個人的に彼らを懐かしいなぁ、と思って今回聴いてみたのは、1993年にドラマ主題歌として起用された「瞳を僕にちかづけて」を知っていたから。この1993年という年は、フジテレビ系ドラマ「振り返れば奴がいる」の主題歌となったCHAGE&ASKAの「YAH YAH YAH」が大ヒットを記録したように、ドラマ主題歌が軒並み大ヒットを記録しました。本作は日テレ系ドラマ「日曜はダメよ」の主題歌に起用され、彼らとしては最大のヒット曲となっています。ただし、オリコンシングルチャートでは最高位14位に留まっており、大ヒットには程遠く、おそらくリアルタイムでヒットシーンを追いかけていた方でも、「懐かしい!」と感じる方と「知らない・・・」と思う方が分かれそうに感じます。

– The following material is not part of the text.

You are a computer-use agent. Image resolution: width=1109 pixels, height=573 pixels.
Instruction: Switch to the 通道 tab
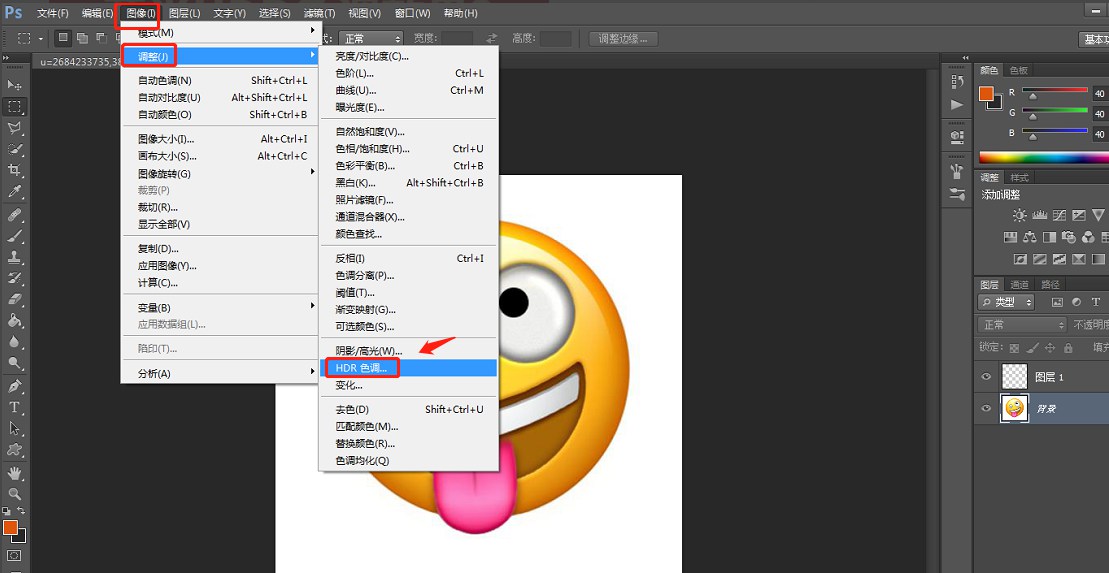(1018, 285)
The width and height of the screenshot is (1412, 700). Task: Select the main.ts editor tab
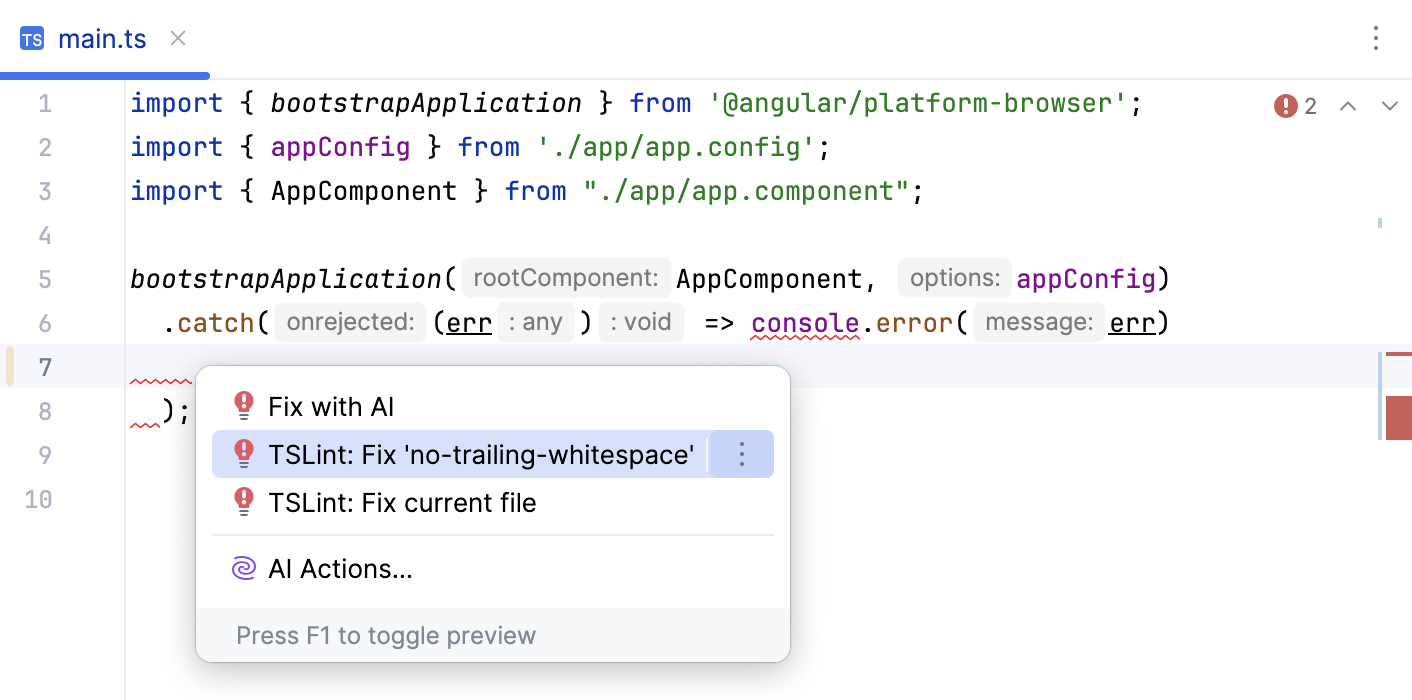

そしてこのベスト盤の最初に本作は収録されています。今回、久しぶりに同曲を聴いたのですが、そこで強く感じたのは、とにかく売れることを意識した曲だった、という点でした。この1993年という年、ドラマ主題歌と共に音楽シーンの大きな流行になったのが、いわゆるビーイング系。明確に売れることを狙った、ある意味、工業生産物のような手法を取った乱発気味の音楽制作は、賛否両論がわかれましたが、同曲に関しては、明らかに、当時流行だったビーイングの手法を取り入れています。まずサビ先という楽曲構成。さらにはサビの一番最初に曲のタイトルを持ってくる手法。そして、サビのインパクトだけを異様に重視し、サビ以外のメロがやっつけ気味となっているような楽曲。いずれもいかにもビーイング系の手法を模倣したような、当時の流行にのっかかって、「売れる」ことを意識した曲になっていました。

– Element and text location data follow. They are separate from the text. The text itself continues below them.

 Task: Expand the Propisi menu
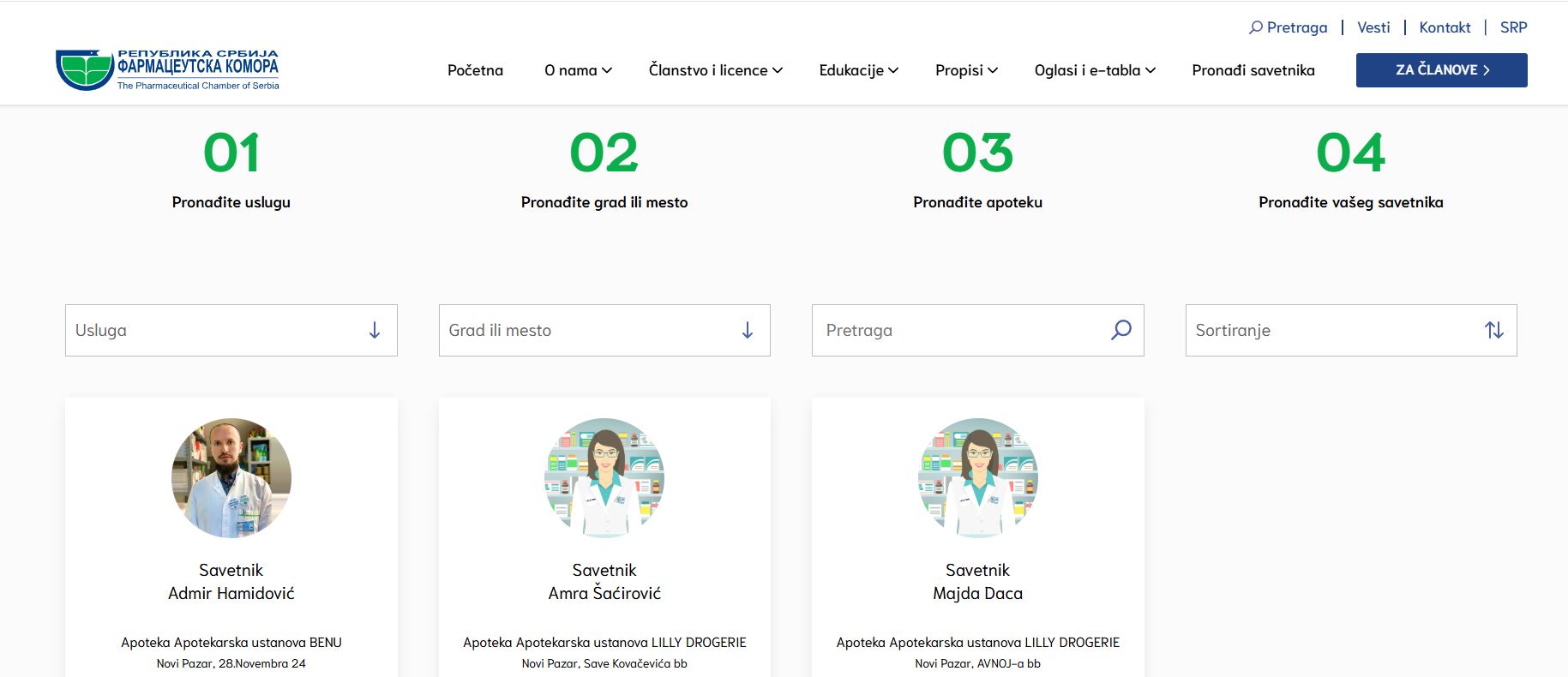tap(966, 70)
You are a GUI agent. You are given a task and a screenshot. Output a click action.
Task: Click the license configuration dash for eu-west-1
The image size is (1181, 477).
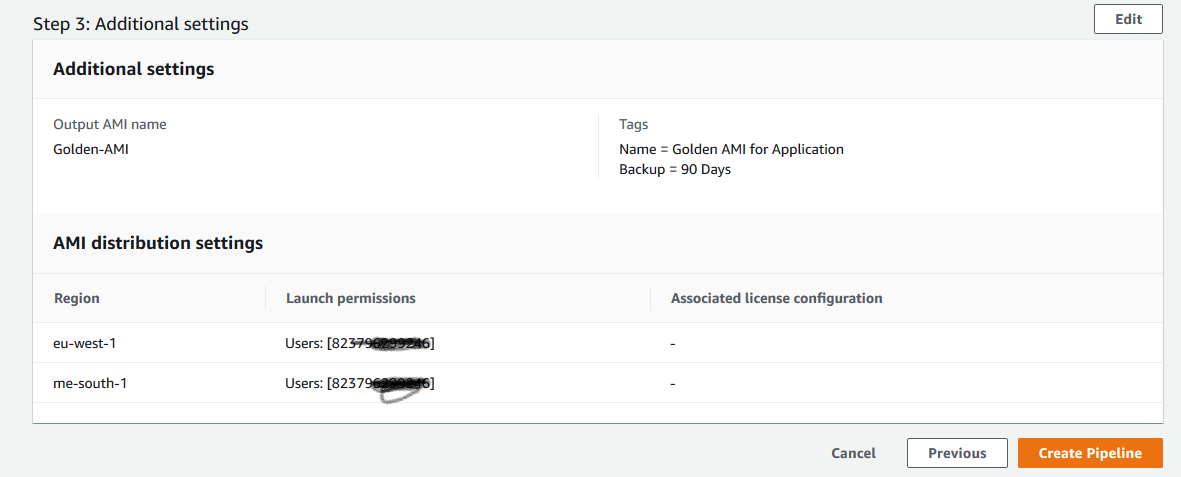[673, 343]
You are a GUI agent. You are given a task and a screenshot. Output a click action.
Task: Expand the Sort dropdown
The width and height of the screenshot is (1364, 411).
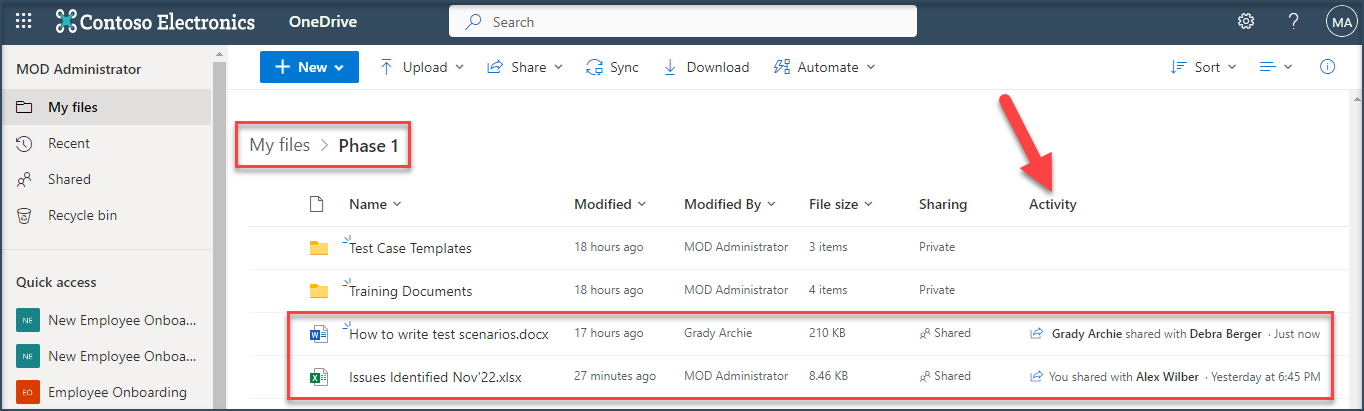pos(1203,67)
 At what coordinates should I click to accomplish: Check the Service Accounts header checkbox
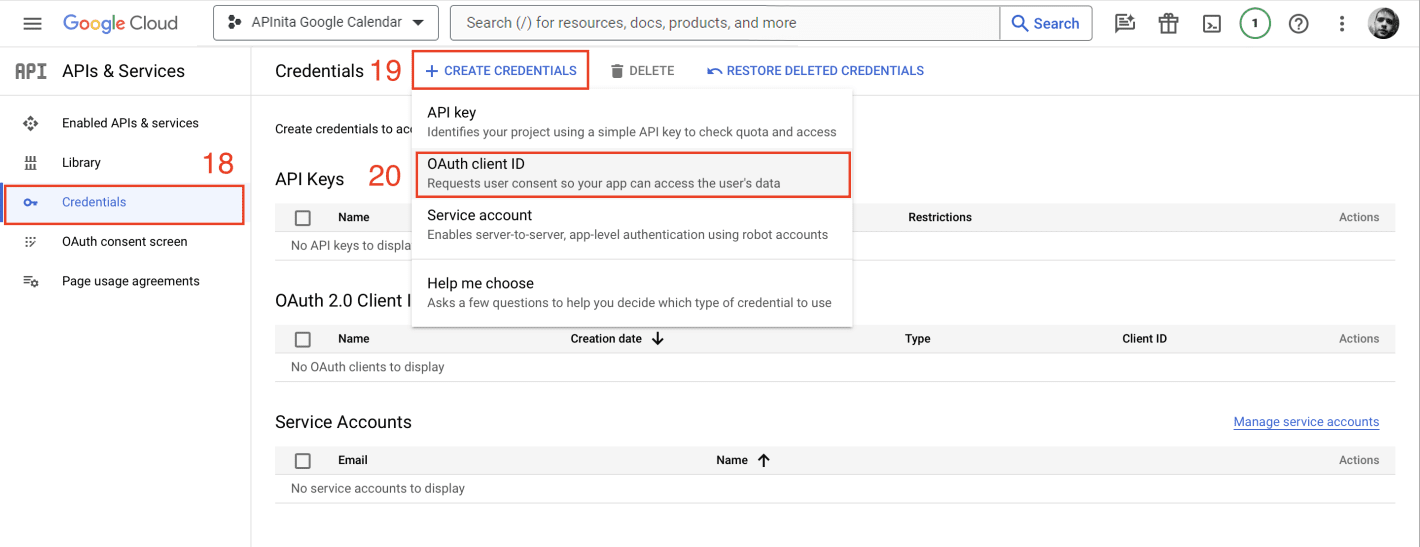click(303, 461)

今回のベスト盤で、はじめて「瞳を僕に近づけて」以外のCORVETTESの曲を聴いたのですが、彼らの代表曲といえる同曲とは異なる作風の楽曲がメインとなっていました。「あのカーブを過ぎたら」のように、いかにも90年代的なアレンジの曲もあったものの、「瞳を僕にちかづけて」の前のシングルとなる「YOKO・・・さよならの向こうに」や「Dracula」などはAOR風のちょっとムーディーな大人のポップといった印象も受ける作品に。一方、「NEVER」や「ジサンサー」などはいずれもハードロックな作品になっており、彼らの嗜好としてはここにあったのかな、とも感じます。
もっとも、ハードロックとAORという明らかに異なった作風の曲が並んでいるあたり、バンドとしての方向性もいまひとつ定まっていなかったようにも感じました。この点が、バンドとしていまひとつ、大ブレイクに至らなかった大きな要因のようにも感じました。また、バンドとしては、シングル曲は「瞳を僕にちかづけて」が最後。その後、ベスト盤1枚、オリジナルアルバム1枚をリリースし、1994年には活動休止となってしまいます。ただ、その後、1998年に再結成し、その後は活動を続けているだけに、おそらくメンバーの仲が悪くなった訳でも音楽をやめてくなった訳でもなく、純粋にヒット作を求められ、同作があまり大ヒットには至らなかった結果、一時的にバンド内にギクシャクが生まれたのではないでしょうか。
90年代の音楽シーンをちょっと懐かしく感じつつ、その中で迷走気味だったバンドの活動を感じられるベストアルバム。他にも「Danger City」のようにテレビ主題歌になった曲もありますので、懐かしさを感じる方はチェックしてみて損のない1枚だと思います。